The book’s author is Booker Wright’s granddaughter, Yvette Johnson, and I found out about her and her work through Sherry Rankins-Robertson, who was Johnson’s teacher at the University of Arkansas. In fact, I think Johnson began work on this project in Sherry’s class. Whatever the case, it is a book that I will cherish and that you will want to read because Johnson’s journey to recover her grandfather is so compelling: honest, fresh, passionate, and based on over six years of intense research.
I’ll admit to being an “opening sentence” nut: I always go to the first sentence in any book or article and mull it over, read it aloud, see how it feels in my mouth, and determine whether it gets a thumbs up. This first sentence—“Booker Wright was a difficult man to know”—definitely got a thumbs up. Short, direct, and slightly mysterious, the sentence impels me forward into Johnson’s (and Wright’s) story. We learn that her research started when she discovered that her grandfather had been in a hotly controversial NBC News program in 1966, where he talked openly about racist encounters he had faced during his years of waiting tables at a “whites only” restaurant. As Johnson says, her grandfather “did the unthinkable,” which was to describe what life was like for a black man in Mississippi in the Sixties.
But who was this grandfather, who waited tables in one part of town at Lusco’s, ran his own business called Booker’s Place in the Black neighborhood, appeared on TV, became an icon of the civil rights movement—and was murdered by a drunk customer in 1973?
Johnson takes a long, hard, unflinching, and loving look at the many selves of Booker and especially at the town of Greenwood, deep in the Mississippi Delta. Her depiction of the town is rich in detail, stinging in its reflection of the racial tension and deep-seated bigotry of the white community and the struggles and constant humiliations of the Black community. We see Greenwood through both Johnson’s and Booker Wright’s eyes, a small town of enormous complexity. We learn of Wright’s search for his mother, whom he believed had never wanted him, and of the complicated relationship between Johnson and her own parents. And we see her come to terms with them, and with Booker, and with Greenwood. It’s a cliché to say this, but it’s also true: once I started reading, I could not stop until I turned the last page.
Today, Yvette Johnson is a filmmaker, public speaker, and director of the Booker Wright Literacy Project, a foundation aimed at supporting literacy efforts in the Mississippi Delta and beyond. But her work on The Song and the Silence began in a writing class with a teacher who cared about her and her subject, and who supported her research and her steps toward publication. When we enter out writing classes, we always need to know that there is likely an Yvette Johnson there, just waiting for the gift of “coming to voice” that writing classes provide for so many students. So, as always, bravo, brava, to writing teachers everywhere.

• DATA FOR ANALYSIS
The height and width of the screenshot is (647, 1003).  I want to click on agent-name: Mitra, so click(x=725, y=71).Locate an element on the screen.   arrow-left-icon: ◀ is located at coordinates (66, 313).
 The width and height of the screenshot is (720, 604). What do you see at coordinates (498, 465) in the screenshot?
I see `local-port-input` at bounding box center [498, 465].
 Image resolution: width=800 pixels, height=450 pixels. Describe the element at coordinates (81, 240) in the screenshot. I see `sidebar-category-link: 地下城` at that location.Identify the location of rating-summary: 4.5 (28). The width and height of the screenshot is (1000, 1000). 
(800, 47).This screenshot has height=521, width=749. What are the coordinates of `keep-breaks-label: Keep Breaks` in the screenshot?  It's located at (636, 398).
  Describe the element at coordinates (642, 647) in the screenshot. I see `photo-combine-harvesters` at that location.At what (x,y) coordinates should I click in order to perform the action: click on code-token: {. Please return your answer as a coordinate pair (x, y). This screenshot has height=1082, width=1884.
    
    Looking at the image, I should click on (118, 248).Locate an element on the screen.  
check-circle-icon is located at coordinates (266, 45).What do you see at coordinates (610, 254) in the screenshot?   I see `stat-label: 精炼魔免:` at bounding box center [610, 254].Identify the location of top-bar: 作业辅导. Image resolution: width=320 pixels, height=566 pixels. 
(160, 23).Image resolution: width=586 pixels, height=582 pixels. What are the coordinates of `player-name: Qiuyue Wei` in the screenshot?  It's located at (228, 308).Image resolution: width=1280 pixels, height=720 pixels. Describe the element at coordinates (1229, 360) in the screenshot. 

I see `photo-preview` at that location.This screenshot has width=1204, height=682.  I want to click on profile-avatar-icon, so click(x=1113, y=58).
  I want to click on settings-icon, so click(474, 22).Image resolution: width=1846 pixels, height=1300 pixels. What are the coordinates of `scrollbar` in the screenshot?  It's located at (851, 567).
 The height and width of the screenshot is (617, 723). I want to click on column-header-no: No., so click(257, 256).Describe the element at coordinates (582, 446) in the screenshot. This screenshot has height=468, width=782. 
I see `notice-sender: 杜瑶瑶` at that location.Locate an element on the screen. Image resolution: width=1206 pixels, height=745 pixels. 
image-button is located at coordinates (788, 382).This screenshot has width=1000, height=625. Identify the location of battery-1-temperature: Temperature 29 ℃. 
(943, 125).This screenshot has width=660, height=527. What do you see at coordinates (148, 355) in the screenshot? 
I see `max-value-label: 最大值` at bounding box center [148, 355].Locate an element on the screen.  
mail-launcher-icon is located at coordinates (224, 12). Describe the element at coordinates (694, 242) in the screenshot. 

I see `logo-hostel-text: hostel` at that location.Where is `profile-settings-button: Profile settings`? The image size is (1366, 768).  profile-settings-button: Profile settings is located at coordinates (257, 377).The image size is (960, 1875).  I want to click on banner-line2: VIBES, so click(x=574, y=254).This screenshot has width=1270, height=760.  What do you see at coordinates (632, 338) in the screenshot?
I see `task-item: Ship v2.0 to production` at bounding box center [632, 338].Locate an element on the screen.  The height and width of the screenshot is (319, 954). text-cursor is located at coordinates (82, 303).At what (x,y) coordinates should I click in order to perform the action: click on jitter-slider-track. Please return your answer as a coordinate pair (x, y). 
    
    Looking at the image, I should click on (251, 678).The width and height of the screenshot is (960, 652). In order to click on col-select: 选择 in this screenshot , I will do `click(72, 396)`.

• STUDY QUESTIONS
1. In the book review, write out the stretch from "The book’s author" through "of intense research.", swapping "teacher" for "instructor".
2. According to the book review, what was the name of the business Booker Wright ran in the Black neighborhood?

• ANSWERS PER TASK
1.
The book’s author is Booker Wright’s granddaughter, Yvette Johnson, and I found out about her and her work through Sherry Rankins-Robertson, who was Johnson’s instructor at the University of Arkansas. In fact, I think Johnson began work on this project in Sherry’s class. Whatever the case, it is a book that I will cherish and that you will want to read because Johnson’s journey to recover her grandfather is so compelling: honest, fresh, passionate, and based on over six years of intense research.

2. Booker's Place